** Task objective **
Your answer should be every line of the entries that has the string "Furtun" in it.

** Records for processing **
Start of Block
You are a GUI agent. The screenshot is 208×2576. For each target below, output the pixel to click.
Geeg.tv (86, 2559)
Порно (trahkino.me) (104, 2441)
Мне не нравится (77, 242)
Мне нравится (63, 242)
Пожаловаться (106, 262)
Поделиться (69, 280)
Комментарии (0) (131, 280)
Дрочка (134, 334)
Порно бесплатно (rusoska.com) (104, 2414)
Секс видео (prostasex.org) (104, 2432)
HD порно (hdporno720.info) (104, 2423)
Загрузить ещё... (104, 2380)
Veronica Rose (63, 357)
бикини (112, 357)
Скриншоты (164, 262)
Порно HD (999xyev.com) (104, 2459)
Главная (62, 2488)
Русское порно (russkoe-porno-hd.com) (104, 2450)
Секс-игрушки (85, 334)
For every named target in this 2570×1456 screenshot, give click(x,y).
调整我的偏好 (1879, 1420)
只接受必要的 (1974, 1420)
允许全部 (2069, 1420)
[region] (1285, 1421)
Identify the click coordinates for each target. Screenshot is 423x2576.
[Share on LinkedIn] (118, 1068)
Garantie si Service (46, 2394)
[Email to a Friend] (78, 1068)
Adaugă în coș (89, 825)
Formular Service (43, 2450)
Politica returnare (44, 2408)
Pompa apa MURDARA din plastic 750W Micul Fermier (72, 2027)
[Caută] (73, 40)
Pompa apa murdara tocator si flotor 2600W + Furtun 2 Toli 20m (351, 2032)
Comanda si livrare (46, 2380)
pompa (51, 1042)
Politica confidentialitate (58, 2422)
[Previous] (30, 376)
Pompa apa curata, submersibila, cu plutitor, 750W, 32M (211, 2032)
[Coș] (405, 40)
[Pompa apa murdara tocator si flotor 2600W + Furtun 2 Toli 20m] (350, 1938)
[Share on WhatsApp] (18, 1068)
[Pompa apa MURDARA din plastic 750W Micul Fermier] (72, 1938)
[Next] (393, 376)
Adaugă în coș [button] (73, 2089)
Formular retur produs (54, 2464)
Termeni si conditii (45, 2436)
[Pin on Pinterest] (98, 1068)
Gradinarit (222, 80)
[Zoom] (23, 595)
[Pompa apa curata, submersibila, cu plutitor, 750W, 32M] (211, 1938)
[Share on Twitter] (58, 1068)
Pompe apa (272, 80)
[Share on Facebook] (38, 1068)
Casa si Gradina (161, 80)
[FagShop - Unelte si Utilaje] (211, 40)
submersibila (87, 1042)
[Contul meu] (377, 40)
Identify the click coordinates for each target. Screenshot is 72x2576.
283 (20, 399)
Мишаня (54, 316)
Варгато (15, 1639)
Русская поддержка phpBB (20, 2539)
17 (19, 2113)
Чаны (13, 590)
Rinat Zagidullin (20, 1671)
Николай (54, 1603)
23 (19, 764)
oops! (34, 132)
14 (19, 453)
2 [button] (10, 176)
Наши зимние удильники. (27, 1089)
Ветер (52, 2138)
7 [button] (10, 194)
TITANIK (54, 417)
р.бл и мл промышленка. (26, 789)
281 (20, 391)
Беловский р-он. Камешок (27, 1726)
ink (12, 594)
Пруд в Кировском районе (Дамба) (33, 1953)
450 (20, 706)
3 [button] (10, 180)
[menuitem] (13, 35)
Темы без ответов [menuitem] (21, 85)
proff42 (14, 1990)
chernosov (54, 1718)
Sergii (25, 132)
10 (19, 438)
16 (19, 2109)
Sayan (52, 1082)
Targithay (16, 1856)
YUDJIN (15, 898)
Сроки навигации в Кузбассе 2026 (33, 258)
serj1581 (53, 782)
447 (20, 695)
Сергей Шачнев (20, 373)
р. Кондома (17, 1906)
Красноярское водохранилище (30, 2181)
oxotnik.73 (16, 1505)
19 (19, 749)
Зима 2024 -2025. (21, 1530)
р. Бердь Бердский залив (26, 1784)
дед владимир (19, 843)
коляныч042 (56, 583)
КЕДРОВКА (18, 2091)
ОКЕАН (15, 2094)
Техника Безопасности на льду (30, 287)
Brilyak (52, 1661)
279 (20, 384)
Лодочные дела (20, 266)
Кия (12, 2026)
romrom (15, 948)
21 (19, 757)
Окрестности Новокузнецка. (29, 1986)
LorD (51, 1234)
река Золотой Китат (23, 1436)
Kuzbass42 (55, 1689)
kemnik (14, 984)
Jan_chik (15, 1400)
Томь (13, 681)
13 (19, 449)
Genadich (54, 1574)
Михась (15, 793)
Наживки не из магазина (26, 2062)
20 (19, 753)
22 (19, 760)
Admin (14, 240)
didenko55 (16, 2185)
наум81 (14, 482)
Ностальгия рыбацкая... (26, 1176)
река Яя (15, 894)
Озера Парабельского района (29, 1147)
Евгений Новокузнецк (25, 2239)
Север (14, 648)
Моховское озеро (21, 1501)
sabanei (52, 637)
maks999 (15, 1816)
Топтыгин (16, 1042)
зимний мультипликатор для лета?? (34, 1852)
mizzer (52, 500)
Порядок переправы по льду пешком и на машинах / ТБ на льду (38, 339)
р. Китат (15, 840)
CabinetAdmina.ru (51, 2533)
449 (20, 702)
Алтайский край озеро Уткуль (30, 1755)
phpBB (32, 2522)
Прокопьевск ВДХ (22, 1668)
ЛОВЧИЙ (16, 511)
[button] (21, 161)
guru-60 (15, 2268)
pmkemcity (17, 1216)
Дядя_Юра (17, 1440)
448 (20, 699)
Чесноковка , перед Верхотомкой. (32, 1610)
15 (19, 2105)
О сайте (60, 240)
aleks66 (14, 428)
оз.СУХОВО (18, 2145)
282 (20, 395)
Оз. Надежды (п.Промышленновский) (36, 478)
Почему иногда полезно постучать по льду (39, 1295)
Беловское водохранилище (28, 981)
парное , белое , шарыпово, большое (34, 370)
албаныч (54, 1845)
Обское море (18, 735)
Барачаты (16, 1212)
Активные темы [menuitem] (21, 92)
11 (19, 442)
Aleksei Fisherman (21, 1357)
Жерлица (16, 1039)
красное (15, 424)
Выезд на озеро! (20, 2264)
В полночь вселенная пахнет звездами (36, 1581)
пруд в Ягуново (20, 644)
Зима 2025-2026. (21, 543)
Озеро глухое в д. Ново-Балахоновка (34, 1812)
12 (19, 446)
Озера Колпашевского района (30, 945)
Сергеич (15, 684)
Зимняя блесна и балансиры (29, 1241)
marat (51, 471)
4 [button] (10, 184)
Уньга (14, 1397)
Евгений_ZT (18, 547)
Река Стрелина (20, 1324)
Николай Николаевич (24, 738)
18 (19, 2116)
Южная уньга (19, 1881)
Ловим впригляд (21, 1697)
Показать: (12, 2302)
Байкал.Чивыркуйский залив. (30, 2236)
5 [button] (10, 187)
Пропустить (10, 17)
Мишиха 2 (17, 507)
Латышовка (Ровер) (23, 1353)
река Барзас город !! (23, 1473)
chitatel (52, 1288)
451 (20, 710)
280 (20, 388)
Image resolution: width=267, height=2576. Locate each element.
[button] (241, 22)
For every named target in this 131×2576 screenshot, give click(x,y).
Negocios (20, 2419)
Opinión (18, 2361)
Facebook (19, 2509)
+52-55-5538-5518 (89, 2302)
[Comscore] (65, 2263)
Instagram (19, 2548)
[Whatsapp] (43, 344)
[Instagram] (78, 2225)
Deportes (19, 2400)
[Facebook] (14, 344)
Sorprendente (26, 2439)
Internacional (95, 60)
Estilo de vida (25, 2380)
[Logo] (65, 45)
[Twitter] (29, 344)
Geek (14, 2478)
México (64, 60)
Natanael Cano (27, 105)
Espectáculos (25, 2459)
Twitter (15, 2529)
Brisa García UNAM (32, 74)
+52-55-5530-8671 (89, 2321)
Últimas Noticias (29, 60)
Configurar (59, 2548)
End of Block
** Exercise output **
Pompa apa murdara tocator si flotor 2600W + Furtun 2 Toli 20m (351, 2032)
[Pompa apa murdara tocator si flotor 2600W + Furtun 2 Toli 20m] (350, 1938)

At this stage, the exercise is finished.